Saturday, April 12, 2008

The Flavour of a New Year

Also on OS.

This year, I am told, the Tamil New Year is on the 13th of April. On Sunday, for the first time in nearly a decade, I will be consulting my recipe book because I need to know how to make the New Year pachidi that I have never made before. My recipe book is no ordinary one; it is a Mahabharata diary. That is to say, every page of the 1991 diary has a small story at the bottom with a line drawing or two. My mother used this diary – a few pages of it – at a rather fraught time in her own life, but abandoned her entries some time in April – around New Year, in fact.
Ingredients: 1 raw mango, peeled.
1 cup jaggery
2 sprigs of neem flowers
Mustard seeds, red chilly, haldi and salt for seasoning.
When I got married, my mother, worried that I would never learn to cook South Indian food, wrote out some simple recipes for me, starting with a few different kinds of payasam, some everyday stuff and other more complex recipes that involved elaborate preparations. In the last year or so, she has started to write out recipes for special occasions – Pongal, Rama Navami, New Year, Janmashtami, Adi Padhinettu, Deepavali. When I was married, she tactfully refrained from asking me if I ever made any of the things in the book, but when I returned home a few years ago, she was somewhat reassured by my ability to at least make sambar and rasam.
Women of my mother’s generation never had recipes written down for them. They learned in the company of their mothers, assisting them, helping out with small tasks and eventually graduating to the big stuff. Cooking was always a communal activity – especially during festivals when, for days, the most elaborate meals were prepared.
But my mother moved away when she married. Even a move to a neighbouring state can be a kind of exile: a different language, different films, different ways of dressing, different customs. And most especially, different food. Things that were everyday items on the plate became exotic and rarely found: banana stem, certain kinds of greens, shallots, even white pumpkin, which, in this other place, people only used to ward off the evil eye.
Peel and cut the mango into thin slivers. Boil in a little water with salt and a pinch of manjapodi. After the mango is cooked, add powdered jaggery. Let it boil for five minutes. Add rice flour mixed in water to thicken.

**********

WHAT YOU WILL DO:
• a. Print the passage of the New Year essay between "This year, I" and "Year, in fact.", inclusive.
• b. Answer these questions from the New Year essay:
(i) What year is the Mahabharata diary that serves as the recipe book?
(ii) How many sprigs of neem flowers does the ingredient list call for?
(iii) In the place the mother moved to, what did people use white pumpkin for?
• c. Pick up the New Year essay after its final sentence and keep writing.

DATA RECORDS:

**********

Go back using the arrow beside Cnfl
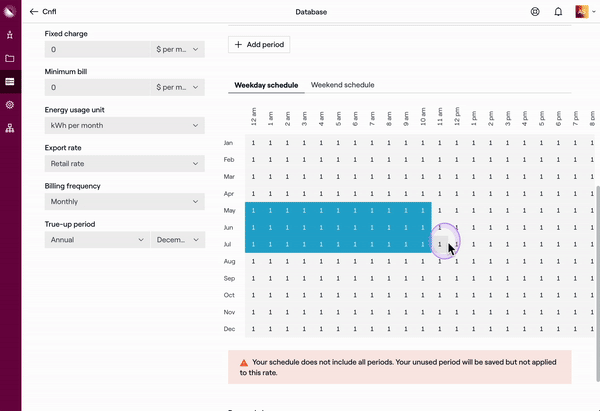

**********

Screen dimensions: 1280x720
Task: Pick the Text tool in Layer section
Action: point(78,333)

**********

TASK-BY-TASK ANSWERS:
• a.
This year, I am told, the Tamil New Year is on the 13th of April. On Sunday, for the first time in nearly a decade, I will be consulting my recipe book because I need to know how to make the New Year pachidi that I have never made before. My recipe book is no ordinary one; it is a Mahabharata diary. That is to say, every page of the 1991 diary has a small story at the bottom with a line drawing or two. My mother used this diary – a few pages of it – at a rather fraught time in her own life, but abandoned her entries some time in April – around New Year, in fact.

• b.
(i) 1991
(ii) 2
(iii) To ward off the evil eye

• c.
In time, my mother’s connections to her homeland withered. She hadn’t seen a Tamil film in decades; she could barely understand the Tamil in the magazines – she, who had studied in a school where the medium of education was Tamil. She hardly ever watched the Tamil channels on television because everything was becoming more unfamiliar with each passing year. Our own language was restricted by the limited use we made of it in our day to day functioning. If there was a reason any more to describe ourselves in a way that would be familiar to others in another state that seemed immeasurably far away, it was because of our food, its seasonal variations and celebrations.
Season the pachidi with mustard seeds, one red chilly and fresh neem flowers. The pachidi denotes that life is a mixure of flavours, so use the ingredients carefully. (Sometimes it turns out downright bitter, but may yet be medicinal and therapeutic!)
But this is all I have known. My life has always been circumscribed by this limited vocabulary, these few words of Tamil that I can read in my recipe book, the Murugan calendar that one tears off one page at a time and which gives my parents all kinds of arcane information, these forms of ritual that have no greater significance for me. It has always been enough. I’ve never known anything else so I’ve never felt the deep sense of dislocation that my parents sometimes feel.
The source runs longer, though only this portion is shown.